Note that Solaris ZFS and ZFS on Linux (now OpenZFS) are unrelated (entirely separate codebases).

Just to copy a summarised version of the discussion between myself and René for the benefit of others:

I believe that you're looking at ZFS 2.x documentation as per [1]. Focal ships with ZFS 0.8 (the version that was stable at the time of Focal's freeze). Newer versions of Ubuntu do/will ship with newer versions of ZFS, and will thus gain support for this feature if their corresponding versions of ZFS have it.

In ZFS 0.8, the `keylocation` parameter only supports the keyword `prompt` or a file path beginning with `file://`. It doesn't appear to support any other identifier (e.g. `https://`).

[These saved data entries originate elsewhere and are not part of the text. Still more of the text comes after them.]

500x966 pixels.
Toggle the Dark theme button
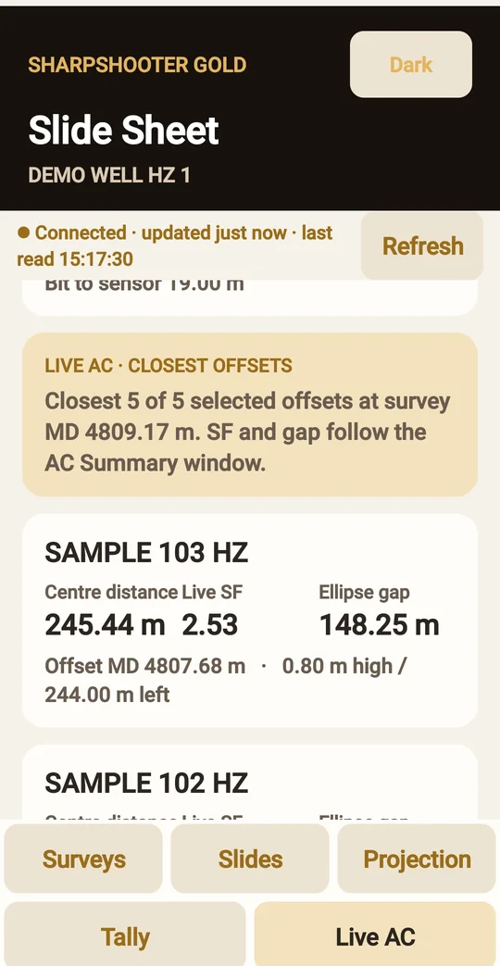(411, 65)
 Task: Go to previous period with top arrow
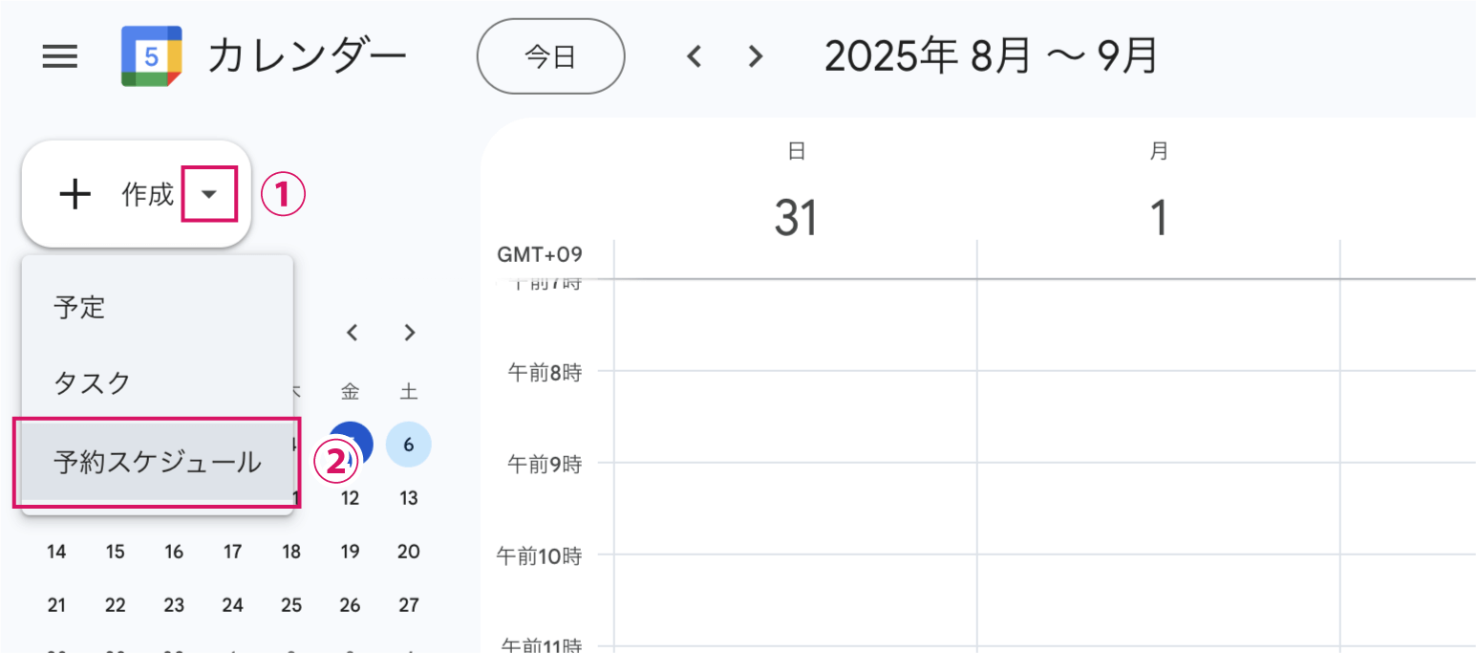tap(695, 56)
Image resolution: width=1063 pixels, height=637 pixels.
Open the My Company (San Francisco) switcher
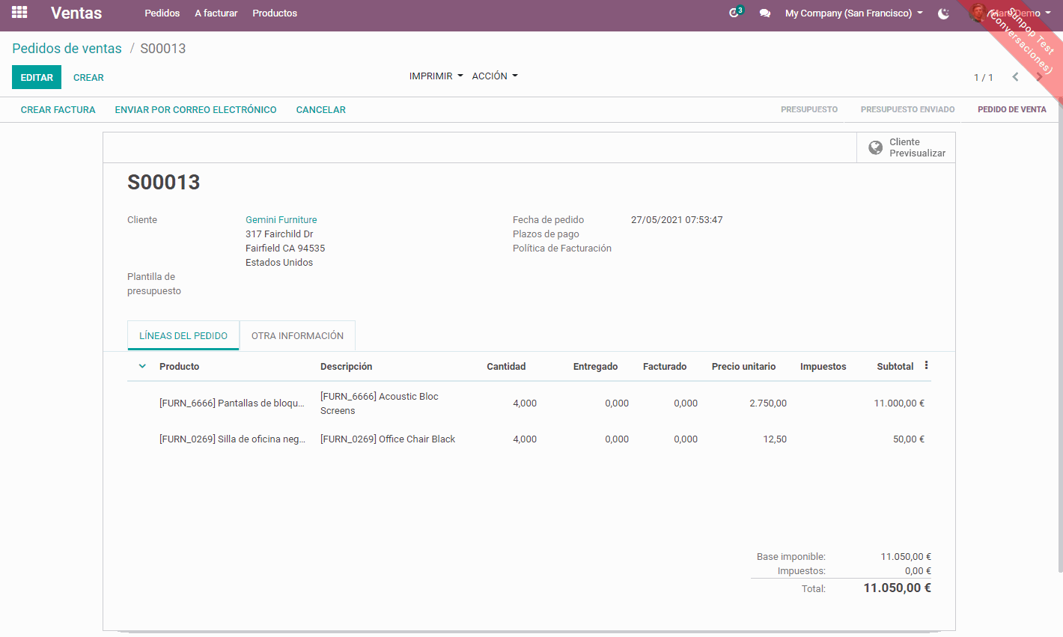pos(853,13)
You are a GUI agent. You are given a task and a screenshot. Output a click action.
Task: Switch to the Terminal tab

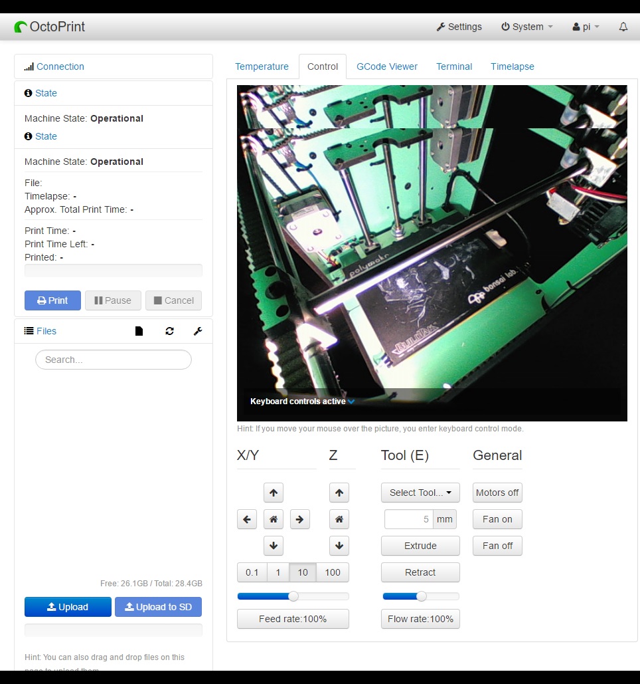pos(453,66)
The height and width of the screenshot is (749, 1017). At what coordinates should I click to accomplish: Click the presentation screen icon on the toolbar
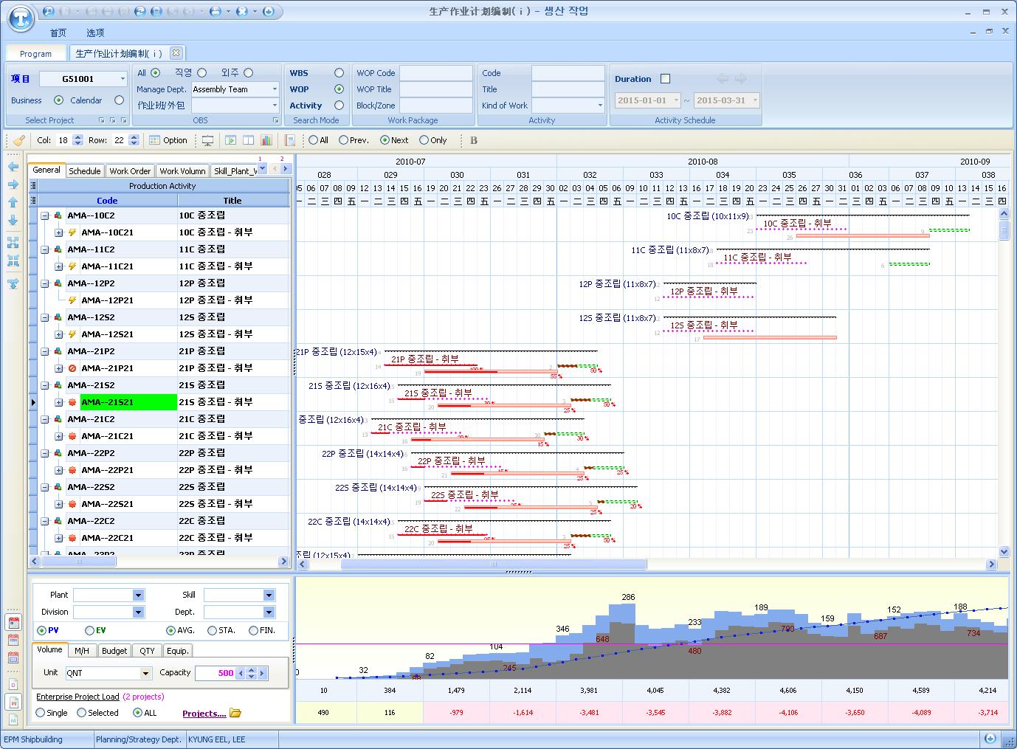click(x=207, y=139)
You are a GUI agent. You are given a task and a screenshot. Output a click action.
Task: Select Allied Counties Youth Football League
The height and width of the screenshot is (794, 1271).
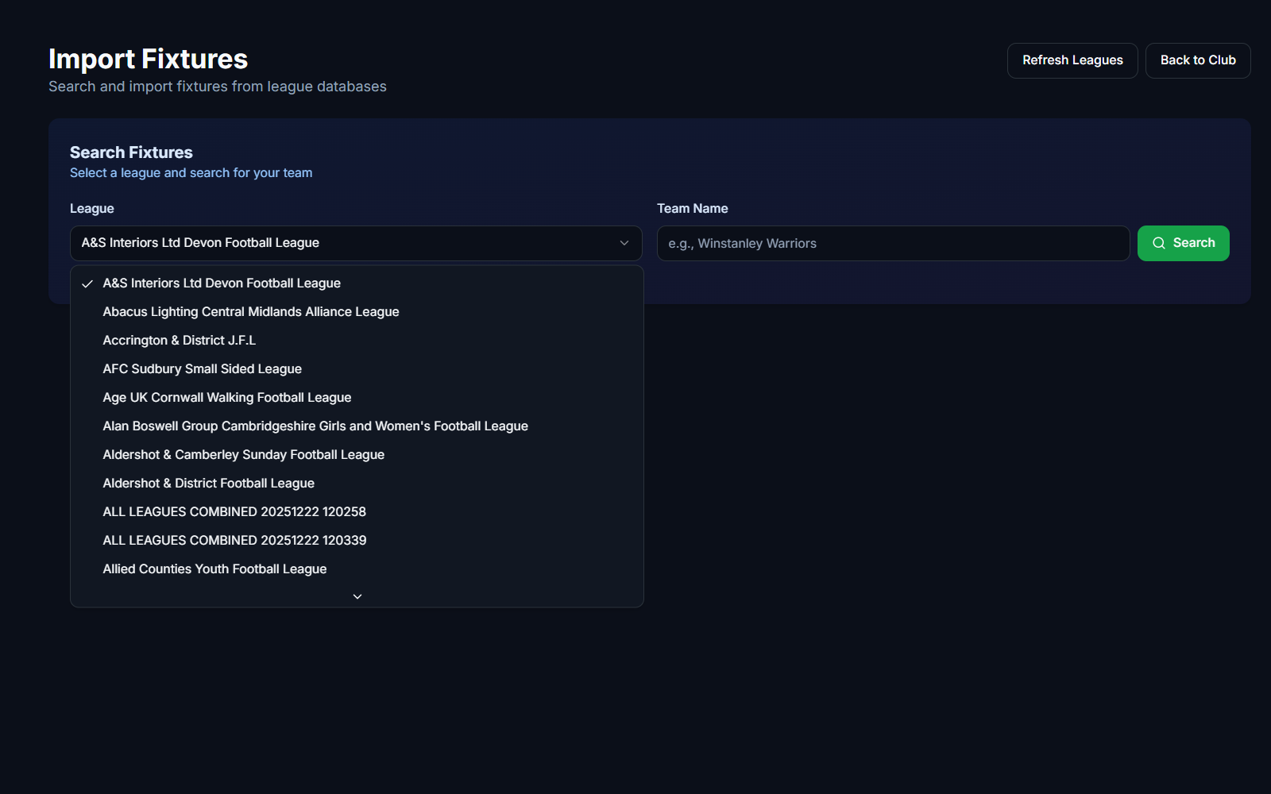click(214, 569)
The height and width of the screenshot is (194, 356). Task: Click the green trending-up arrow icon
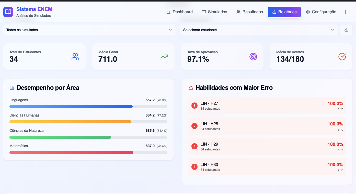pyautogui.click(x=164, y=57)
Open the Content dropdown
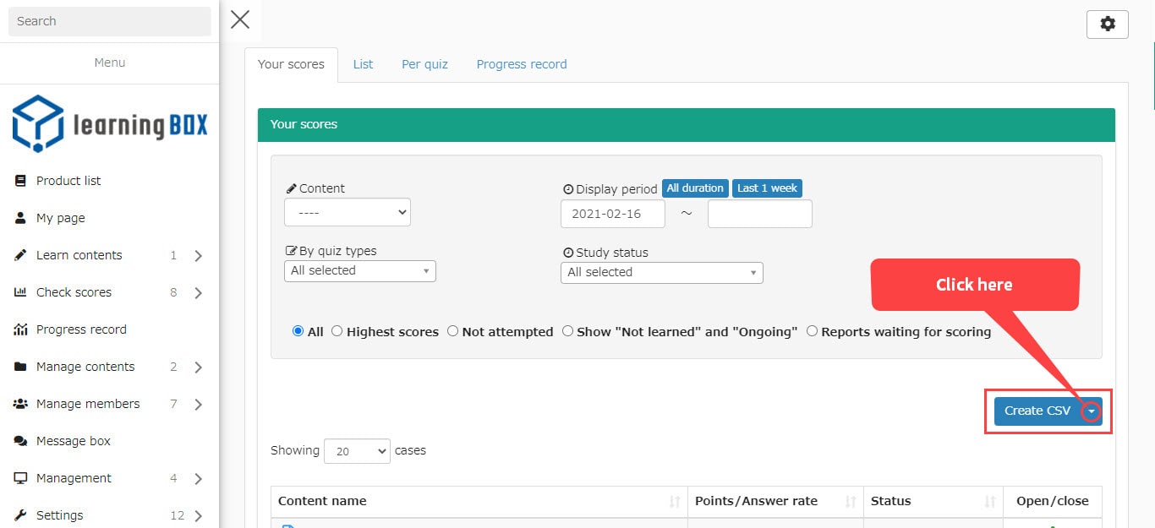1155x528 pixels. point(348,213)
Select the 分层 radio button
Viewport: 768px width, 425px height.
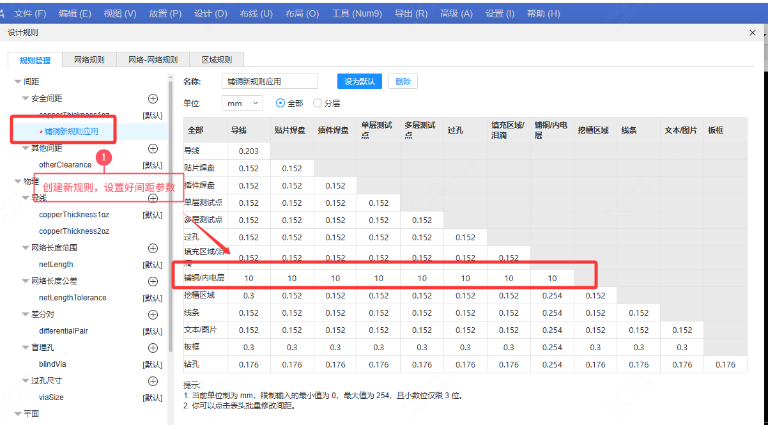click(318, 103)
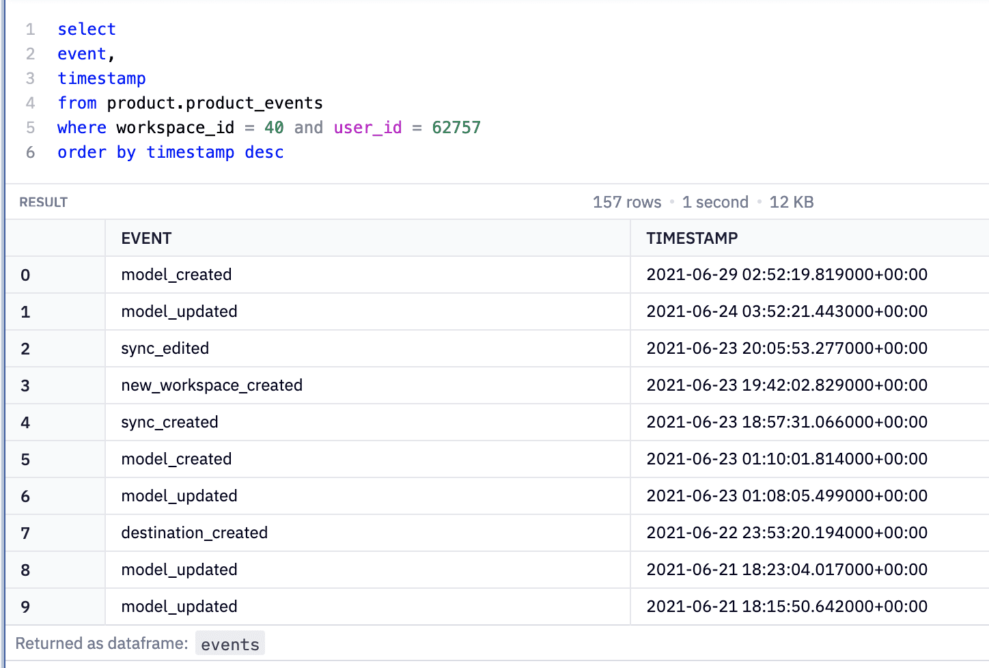Click the RESULT section label
The image size is (989, 668).
43,202
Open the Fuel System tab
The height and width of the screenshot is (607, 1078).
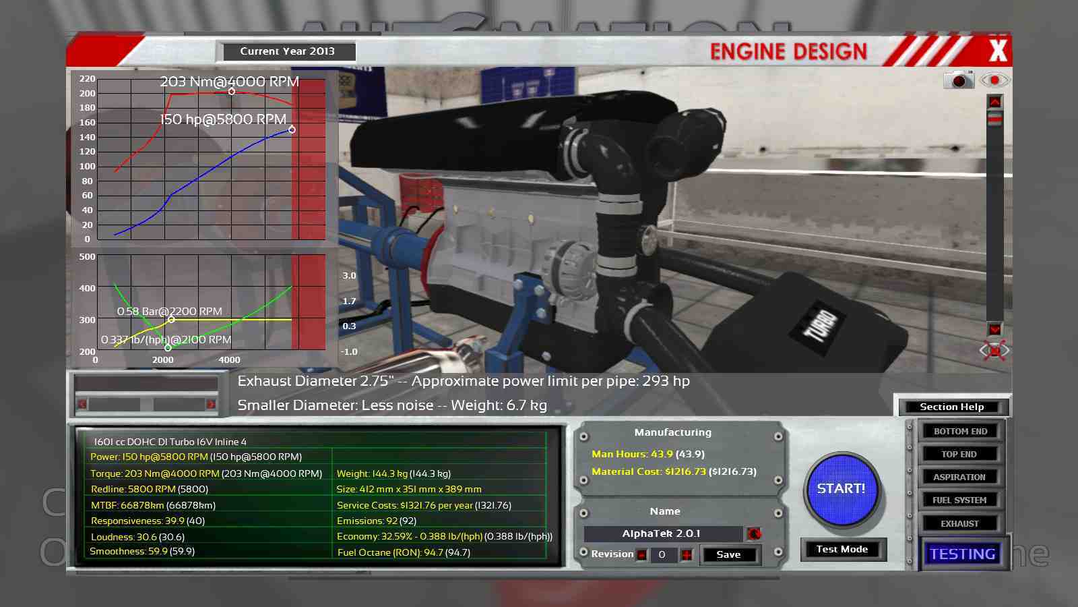pos(959,500)
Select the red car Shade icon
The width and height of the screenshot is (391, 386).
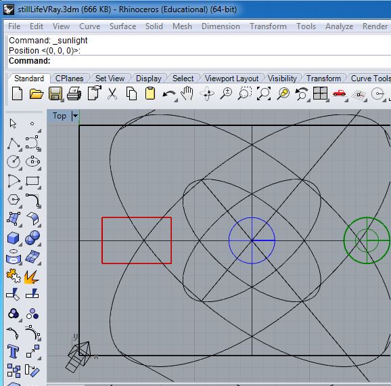[x=339, y=93]
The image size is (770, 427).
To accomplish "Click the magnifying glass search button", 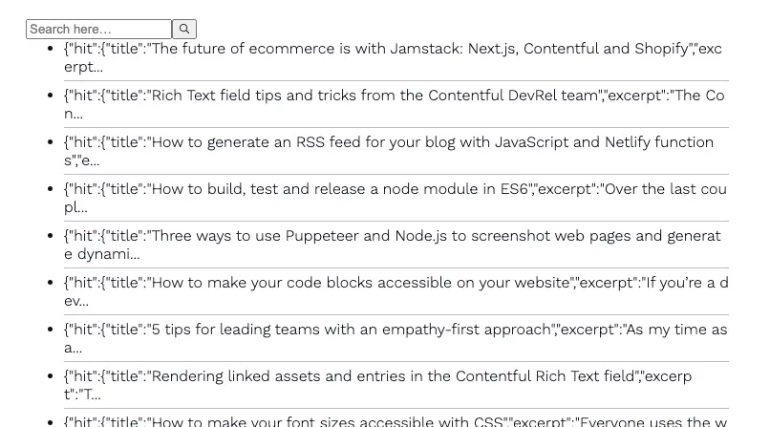I will pyautogui.click(x=184, y=29).
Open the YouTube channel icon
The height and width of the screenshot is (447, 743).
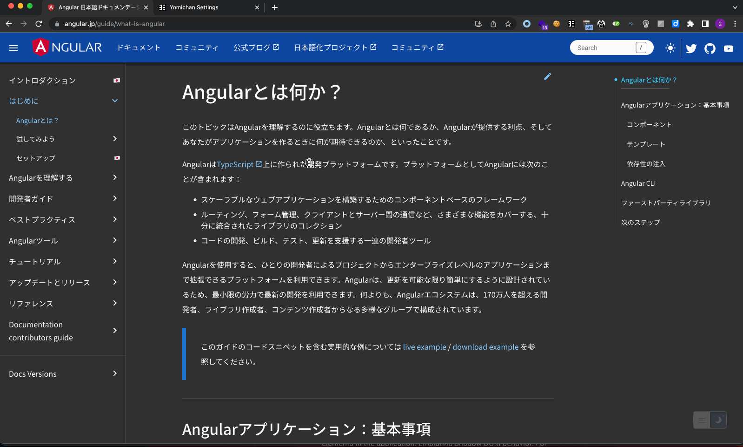[728, 48]
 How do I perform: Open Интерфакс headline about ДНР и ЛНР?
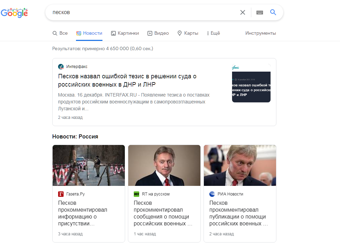pyautogui.click(x=127, y=80)
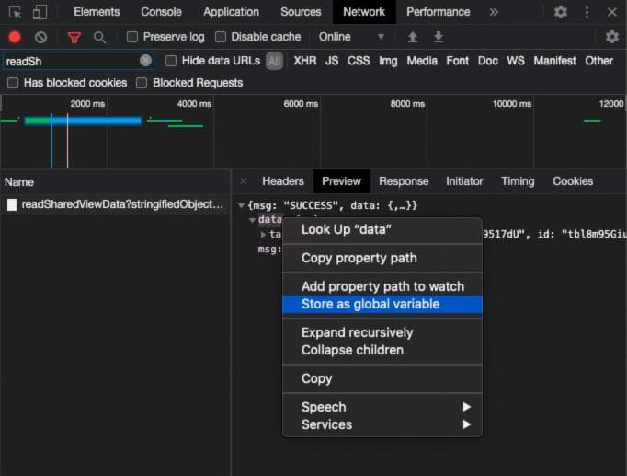This screenshot has width=627, height=476.
Task: Stop recording network log with red button
Action: (x=15, y=37)
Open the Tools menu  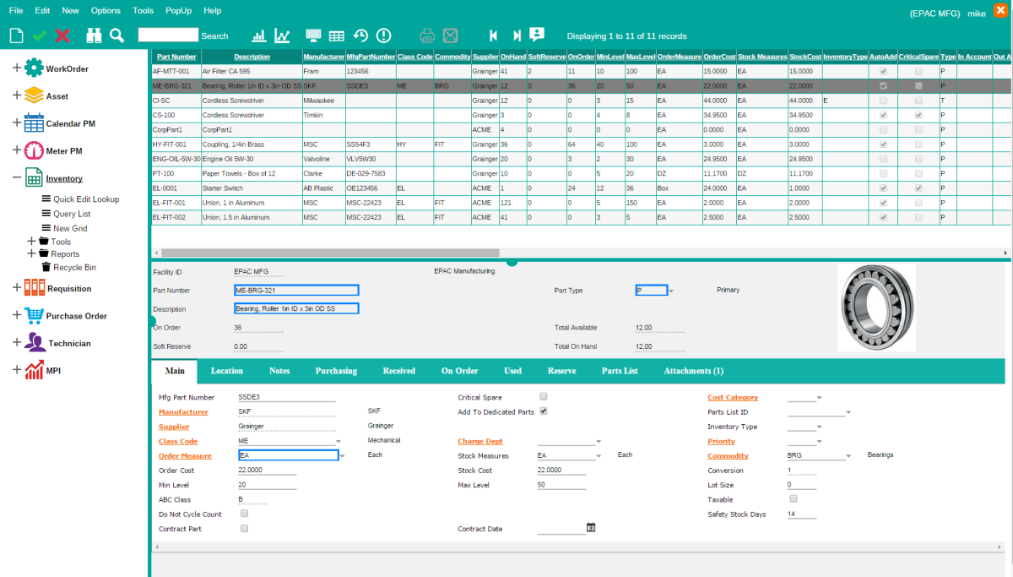[x=144, y=10]
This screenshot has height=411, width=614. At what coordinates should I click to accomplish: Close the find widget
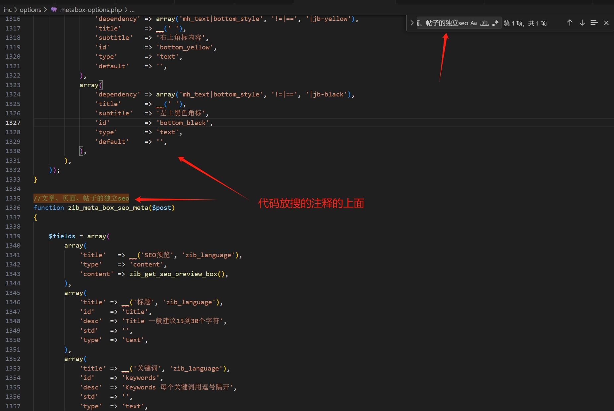[606, 23]
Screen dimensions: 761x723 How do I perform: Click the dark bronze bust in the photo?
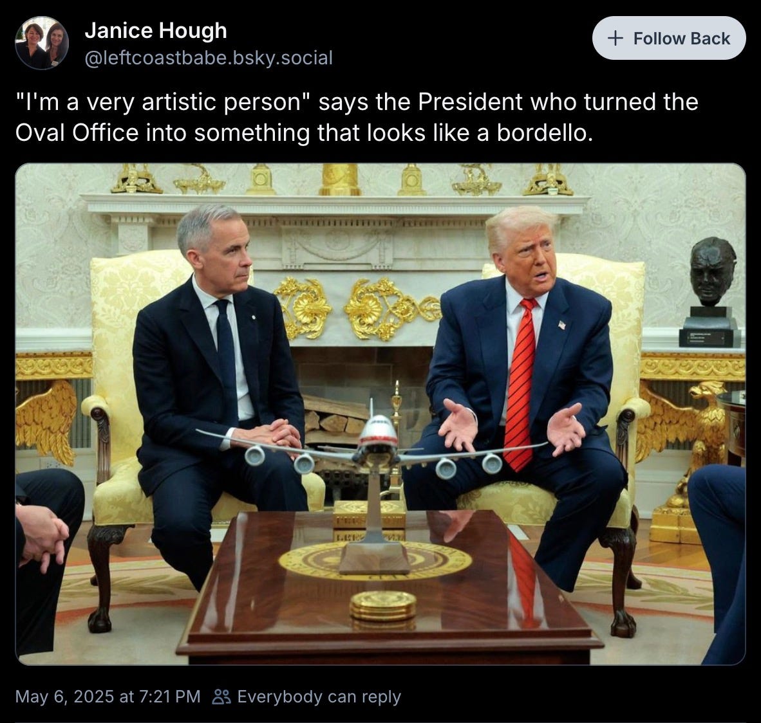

You can instead use shell redirection to pass the key in to the commands via stdin in a similar way instead, e.g. to create a dataset:

```
sudo zfs create -o encryption=on -o keyformat=raw <pool/dataset> < <(curl https://keys.example.com/mykey)
```

Or to load a key:

```
sudo zfs load-key <pool/dataset> < <(curl https://keys.example.com/mykey)
```

This requires that `keylocation` is set to prompt. If you've not already got this set, for a dataset that already exists:

```
# To set it
sudo zfs set keylocation=prompt <pool/dataset>

# Or to inherit the setting from the parent, which is sometimes like resetting a preference to its defaults
sudo zfs inherit keylocation <pool/dataset>
```

Note that this method will not save the key locally, nor will it expose the key in the command (thus not in the command history, nor in `ps`, etc.).